AIM OF THE TASK: For this exercise, the lines from the one with "You are a GUI" through the end of the material below must be output exactly, without pictures.

STUDY MATERIAL:
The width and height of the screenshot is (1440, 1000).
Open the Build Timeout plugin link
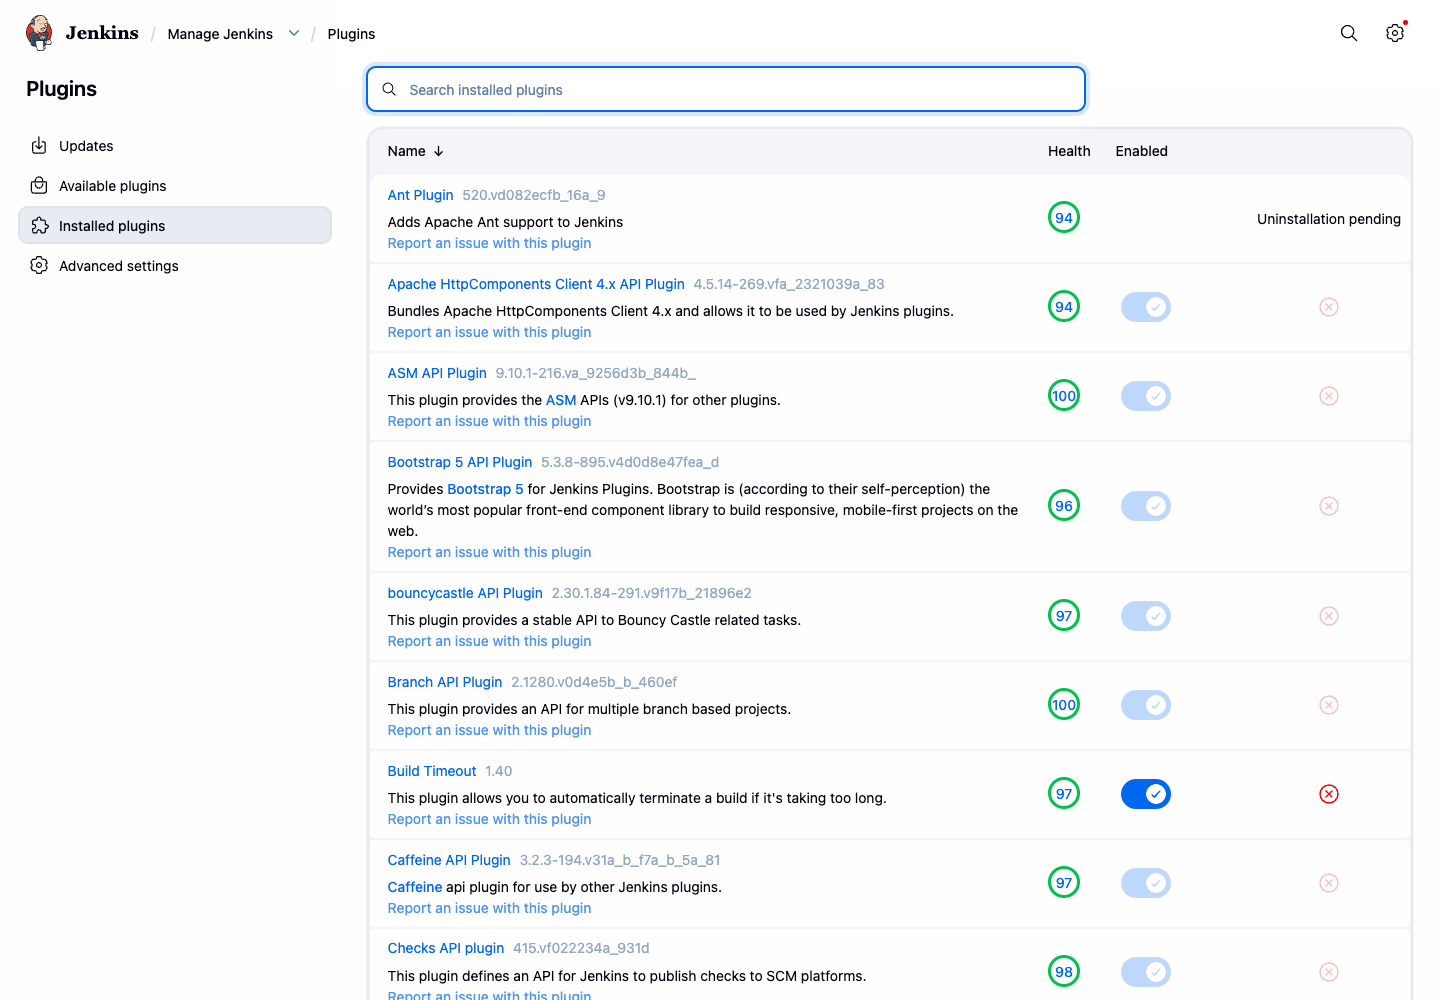coord(432,771)
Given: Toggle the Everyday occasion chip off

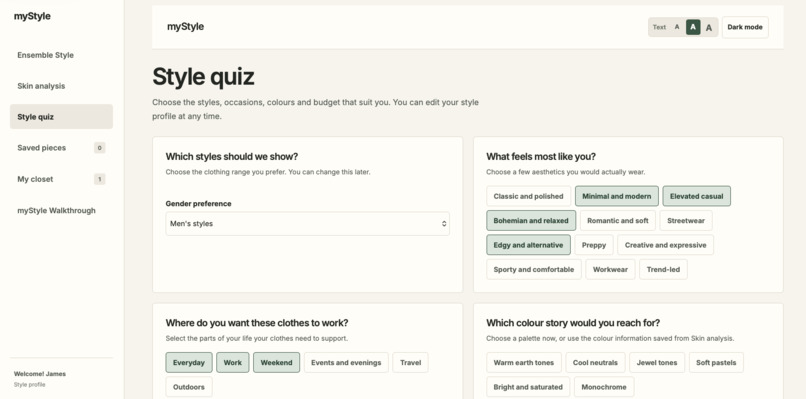Looking at the screenshot, I should click(x=189, y=362).
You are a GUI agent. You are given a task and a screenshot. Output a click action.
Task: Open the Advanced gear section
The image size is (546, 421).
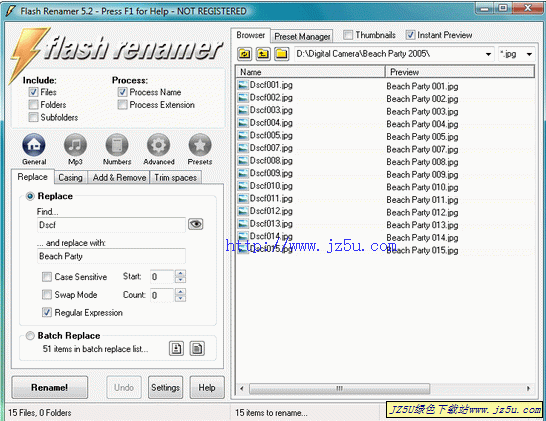(158, 145)
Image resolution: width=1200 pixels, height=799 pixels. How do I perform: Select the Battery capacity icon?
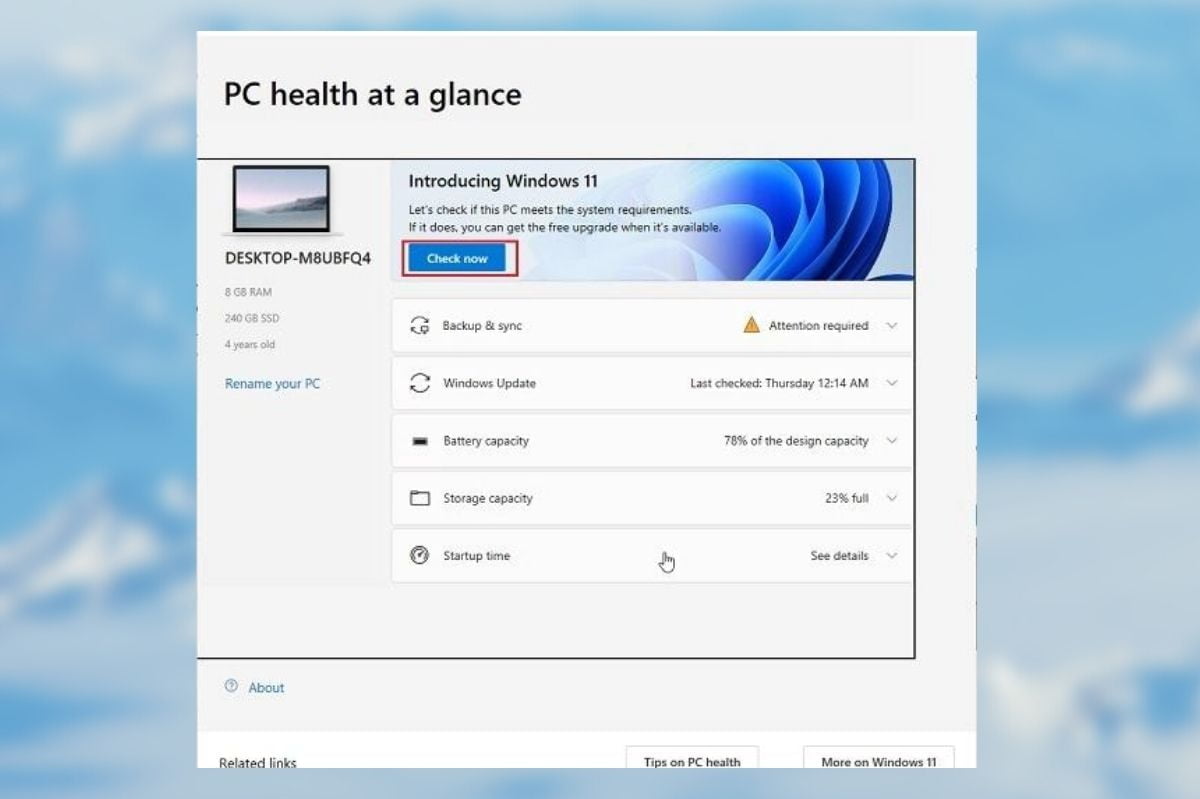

ANSWER:
You are a GUI agent. You are given a task and a screenshot. Output a click action.
Task: Open the Advanced gear section
The image size is (546, 421).
(158, 145)
Image resolution: width=1200 pixels, height=799 pixels. How do I perform: Select the Battery capacity icon?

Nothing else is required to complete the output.